▶ Exercise:
Transcribe the following entries word for word. End with the line where "Task: Collapse the Host dropdown arrow" appears.

▶ Data excerpts:
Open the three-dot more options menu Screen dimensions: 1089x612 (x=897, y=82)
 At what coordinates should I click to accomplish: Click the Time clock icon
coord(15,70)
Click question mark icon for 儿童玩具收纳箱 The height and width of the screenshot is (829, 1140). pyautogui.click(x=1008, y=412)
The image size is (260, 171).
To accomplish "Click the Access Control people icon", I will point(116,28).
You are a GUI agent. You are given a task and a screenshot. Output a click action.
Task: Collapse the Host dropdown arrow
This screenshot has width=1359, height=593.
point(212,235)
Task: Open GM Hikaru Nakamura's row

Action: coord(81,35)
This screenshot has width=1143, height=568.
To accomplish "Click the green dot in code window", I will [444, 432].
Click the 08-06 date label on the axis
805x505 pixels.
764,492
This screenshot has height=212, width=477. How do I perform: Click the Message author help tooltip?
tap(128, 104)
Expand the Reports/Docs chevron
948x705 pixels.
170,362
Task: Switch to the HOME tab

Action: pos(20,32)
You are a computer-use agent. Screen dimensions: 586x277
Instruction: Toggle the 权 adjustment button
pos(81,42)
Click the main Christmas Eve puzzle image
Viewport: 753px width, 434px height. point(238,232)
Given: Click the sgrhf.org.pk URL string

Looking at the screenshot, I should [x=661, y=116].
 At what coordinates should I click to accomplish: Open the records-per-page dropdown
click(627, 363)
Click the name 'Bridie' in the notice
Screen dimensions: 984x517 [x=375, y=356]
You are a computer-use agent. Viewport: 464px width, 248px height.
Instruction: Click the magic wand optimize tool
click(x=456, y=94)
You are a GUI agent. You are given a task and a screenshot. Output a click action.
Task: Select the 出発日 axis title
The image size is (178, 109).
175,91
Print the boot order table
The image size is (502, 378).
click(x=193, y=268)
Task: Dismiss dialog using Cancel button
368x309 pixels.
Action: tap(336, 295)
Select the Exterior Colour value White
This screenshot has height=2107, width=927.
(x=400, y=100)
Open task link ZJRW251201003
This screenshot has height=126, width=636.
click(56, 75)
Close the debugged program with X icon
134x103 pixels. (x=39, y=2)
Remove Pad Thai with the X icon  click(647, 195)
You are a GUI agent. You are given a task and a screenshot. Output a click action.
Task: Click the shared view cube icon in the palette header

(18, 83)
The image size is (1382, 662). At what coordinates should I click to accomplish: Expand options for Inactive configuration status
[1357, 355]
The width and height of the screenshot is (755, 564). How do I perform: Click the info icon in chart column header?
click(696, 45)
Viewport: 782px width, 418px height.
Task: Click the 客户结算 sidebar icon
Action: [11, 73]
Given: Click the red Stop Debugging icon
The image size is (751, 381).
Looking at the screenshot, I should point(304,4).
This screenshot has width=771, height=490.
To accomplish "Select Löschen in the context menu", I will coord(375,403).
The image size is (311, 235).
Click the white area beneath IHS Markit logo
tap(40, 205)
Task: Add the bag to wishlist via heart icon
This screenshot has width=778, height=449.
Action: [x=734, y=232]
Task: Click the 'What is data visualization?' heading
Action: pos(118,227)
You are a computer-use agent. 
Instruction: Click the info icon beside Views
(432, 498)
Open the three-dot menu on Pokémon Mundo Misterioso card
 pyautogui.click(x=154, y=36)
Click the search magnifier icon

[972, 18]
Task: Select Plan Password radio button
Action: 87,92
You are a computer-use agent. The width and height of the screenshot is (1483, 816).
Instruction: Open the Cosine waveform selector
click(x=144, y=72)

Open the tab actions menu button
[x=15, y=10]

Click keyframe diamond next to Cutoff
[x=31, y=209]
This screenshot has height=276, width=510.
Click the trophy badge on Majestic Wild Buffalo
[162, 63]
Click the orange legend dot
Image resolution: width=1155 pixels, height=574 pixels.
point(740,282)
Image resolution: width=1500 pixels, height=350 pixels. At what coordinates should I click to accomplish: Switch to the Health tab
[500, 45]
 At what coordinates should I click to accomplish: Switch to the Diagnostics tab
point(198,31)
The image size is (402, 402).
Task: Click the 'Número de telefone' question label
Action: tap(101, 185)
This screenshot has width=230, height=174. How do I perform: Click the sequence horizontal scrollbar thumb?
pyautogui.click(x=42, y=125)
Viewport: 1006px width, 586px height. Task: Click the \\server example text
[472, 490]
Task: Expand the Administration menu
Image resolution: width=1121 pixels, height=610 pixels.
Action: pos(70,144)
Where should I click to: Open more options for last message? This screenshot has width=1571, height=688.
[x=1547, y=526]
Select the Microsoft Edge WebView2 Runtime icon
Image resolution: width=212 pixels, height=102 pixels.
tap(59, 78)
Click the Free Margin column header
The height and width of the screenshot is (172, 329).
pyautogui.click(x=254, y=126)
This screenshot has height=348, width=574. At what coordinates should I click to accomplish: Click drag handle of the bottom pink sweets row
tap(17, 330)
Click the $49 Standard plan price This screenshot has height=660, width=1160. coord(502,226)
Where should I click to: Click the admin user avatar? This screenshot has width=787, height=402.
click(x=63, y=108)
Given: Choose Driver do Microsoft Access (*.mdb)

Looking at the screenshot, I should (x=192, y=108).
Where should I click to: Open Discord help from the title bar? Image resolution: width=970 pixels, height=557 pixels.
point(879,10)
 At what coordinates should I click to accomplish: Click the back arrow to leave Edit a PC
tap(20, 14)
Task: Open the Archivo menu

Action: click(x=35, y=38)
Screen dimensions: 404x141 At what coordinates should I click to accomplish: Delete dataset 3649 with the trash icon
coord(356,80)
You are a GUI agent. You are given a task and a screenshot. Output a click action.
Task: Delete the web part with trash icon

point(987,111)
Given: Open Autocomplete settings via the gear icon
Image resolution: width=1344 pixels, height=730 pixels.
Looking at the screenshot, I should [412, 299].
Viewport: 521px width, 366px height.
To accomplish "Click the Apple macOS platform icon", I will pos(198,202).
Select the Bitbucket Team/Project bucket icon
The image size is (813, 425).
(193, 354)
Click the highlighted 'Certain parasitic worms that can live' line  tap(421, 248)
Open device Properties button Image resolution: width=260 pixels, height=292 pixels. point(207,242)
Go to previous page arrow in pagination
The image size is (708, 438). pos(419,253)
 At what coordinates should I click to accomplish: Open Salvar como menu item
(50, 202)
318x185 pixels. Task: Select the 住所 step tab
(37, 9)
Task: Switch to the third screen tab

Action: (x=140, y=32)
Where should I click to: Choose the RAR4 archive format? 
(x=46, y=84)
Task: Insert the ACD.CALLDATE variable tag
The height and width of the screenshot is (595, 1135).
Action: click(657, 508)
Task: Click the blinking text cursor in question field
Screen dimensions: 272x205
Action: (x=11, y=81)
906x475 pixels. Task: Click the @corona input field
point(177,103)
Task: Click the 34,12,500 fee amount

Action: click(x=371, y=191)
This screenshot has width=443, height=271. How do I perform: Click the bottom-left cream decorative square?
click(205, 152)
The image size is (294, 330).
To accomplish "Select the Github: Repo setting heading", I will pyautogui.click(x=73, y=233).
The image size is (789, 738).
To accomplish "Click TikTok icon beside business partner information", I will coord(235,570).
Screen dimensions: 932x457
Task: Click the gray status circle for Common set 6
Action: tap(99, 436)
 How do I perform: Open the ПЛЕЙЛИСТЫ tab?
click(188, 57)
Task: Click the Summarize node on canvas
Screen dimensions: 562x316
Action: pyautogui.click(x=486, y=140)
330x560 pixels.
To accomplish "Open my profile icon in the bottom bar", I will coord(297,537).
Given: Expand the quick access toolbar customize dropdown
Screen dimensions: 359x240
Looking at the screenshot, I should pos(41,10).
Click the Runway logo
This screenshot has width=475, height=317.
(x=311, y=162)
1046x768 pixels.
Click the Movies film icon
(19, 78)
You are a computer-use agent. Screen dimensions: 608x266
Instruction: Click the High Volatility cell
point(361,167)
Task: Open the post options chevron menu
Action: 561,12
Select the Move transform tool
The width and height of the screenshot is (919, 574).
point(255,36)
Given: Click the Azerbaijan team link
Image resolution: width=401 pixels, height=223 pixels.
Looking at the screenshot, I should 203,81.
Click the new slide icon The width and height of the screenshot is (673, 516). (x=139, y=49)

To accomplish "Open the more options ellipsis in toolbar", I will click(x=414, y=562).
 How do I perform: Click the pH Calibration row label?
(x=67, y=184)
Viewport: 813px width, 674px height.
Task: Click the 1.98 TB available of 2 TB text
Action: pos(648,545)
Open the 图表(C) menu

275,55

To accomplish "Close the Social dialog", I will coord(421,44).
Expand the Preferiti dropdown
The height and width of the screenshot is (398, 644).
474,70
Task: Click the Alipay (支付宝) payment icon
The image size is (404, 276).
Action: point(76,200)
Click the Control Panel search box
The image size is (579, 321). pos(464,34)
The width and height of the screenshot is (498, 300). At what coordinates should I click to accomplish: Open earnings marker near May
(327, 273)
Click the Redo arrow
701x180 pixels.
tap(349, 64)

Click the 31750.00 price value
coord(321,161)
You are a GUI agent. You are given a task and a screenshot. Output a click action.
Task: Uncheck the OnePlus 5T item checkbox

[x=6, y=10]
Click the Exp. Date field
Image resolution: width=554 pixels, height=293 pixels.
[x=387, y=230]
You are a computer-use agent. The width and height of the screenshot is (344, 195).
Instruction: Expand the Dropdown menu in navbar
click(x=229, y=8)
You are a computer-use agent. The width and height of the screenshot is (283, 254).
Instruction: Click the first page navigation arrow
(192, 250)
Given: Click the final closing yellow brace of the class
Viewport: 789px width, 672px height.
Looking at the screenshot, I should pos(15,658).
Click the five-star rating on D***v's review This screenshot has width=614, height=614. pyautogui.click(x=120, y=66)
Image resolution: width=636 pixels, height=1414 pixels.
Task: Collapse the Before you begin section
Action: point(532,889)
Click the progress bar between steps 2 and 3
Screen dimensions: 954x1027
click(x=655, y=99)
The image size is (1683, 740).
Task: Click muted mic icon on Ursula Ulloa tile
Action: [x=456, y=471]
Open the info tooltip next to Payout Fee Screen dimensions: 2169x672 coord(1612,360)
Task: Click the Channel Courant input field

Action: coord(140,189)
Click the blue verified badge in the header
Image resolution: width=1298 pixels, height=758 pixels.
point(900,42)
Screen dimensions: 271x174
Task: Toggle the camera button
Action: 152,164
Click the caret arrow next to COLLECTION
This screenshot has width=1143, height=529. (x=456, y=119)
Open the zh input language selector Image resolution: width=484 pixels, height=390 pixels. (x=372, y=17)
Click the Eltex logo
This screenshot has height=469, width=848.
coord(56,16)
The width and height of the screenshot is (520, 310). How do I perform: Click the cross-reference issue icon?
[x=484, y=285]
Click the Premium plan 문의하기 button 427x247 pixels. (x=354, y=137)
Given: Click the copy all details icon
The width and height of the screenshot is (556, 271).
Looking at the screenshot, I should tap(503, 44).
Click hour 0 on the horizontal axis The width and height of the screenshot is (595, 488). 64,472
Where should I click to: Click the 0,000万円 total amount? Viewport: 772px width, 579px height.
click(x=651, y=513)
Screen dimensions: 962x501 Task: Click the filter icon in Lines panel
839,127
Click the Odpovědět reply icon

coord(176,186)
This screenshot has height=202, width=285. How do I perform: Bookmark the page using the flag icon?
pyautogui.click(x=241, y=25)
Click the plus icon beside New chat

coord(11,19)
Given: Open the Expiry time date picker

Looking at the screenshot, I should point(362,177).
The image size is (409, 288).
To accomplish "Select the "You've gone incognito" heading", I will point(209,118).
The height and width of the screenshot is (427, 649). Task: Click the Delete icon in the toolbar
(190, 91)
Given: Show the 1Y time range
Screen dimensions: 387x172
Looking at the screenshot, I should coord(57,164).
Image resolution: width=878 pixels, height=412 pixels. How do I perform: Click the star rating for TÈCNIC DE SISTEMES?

▶ Reply:
Open the three-dot more options menu Screen dimensions: 1089x612 (x=897, y=82)
 At what coordinates should I click to accomplish: Click the Time clock icon
coord(15,70)
Click question mark icon for 儿童玩具收纳箱 The height and width of the screenshot is (829, 1140). pyautogui.click(x=1008, y=412)
The image size is (260, 171).
To accomplish "Click the Access Control people icon", I will point(116,28).
You are a GUI agent. You are given a task and a screenshot. Output a click action.
Task: Collapse the Host dropdown arrow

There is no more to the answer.